In the early days of the Internet, the curatorial role of music blogs was essential to the music-lover. The overwhelming mass of content online proved difficult to sift through, and the voice of music bloggers provided guidance to listeners, drawing attention to talent.
Today’s world of 140 character tweets has led some to argue that music blogs are in decline, their usefulness deteriorating due to short-form music discovery platforms: streaming services, online mixtapes and apps. Yet others have noted that music blogs have taken on radio’s DJ-like responsibility, helping to dictate our music choices. Some of the larger entities must be cautious not to abuse their ability to direct the audience’s attention, a valuable asset and online currency in the “attention economy”. Indeed, the popularity and influence of some music blogs has swelled to impressive sizes - the so-called “Pitchfork effect” describes the well-known blog’s ability to boost (or reduce) sales of artists with a single review.
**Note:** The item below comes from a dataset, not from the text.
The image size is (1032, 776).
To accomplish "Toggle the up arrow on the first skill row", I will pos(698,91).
Greg Sandoval goes as far as to say music blogs are looking “less and less like Internet fanzines and more like a tech start-ups.” This may hold true for the giants of the music blogosphere, who have also been dubbed “the new record labels”, but most music blogs are still niche sites that stay true to their curator role. They gain the loyalty of their readers by finding and exposing talent, accumulating “currency” in the form of trust.
Regardless, one thing’s for certain, most of us still consider music blogs a cultural voice worth listening to - the popularity of blog-aggregators like Hype Machine and the hundreds of thousands of readers (and writers) of music blogs attest to that. Music blogs are even living through another medium that’s rapidly rising in popularity - music apps. Aside from creating apps that complement or regurgitate their own content, music blogs also have a presence within other apps.
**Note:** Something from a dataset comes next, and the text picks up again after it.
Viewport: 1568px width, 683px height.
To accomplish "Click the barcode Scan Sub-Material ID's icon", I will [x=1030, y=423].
Take Spotify’s app-within-an-app concept for instance. The desktop app has become a home for major music reviewers, even putting Pitchfork on the forefront of their Discover Tab. Then there’s apps like the concert-listing Timbre. They’ve contacted tastemakers throughout the interwebs and applied to live music what has proven popular for sorting through digital music; concert recommendations by trusted music blogs appear in the app in the form of “Noteworthy” lists. By partnering with “cultural voices” users already trust, the app helps them find concerts relevant to their tastes.
So, to say the future of music blogs looks bleak seems a bit unfair. Like much of the information industry, they’re slowly adjusting to the the changes brought about by new technologies and evolving consumer behaviors. Complimenting, or altogether moving, their content to new mediums may be one way music bloggers will adapt to today’s music landscape.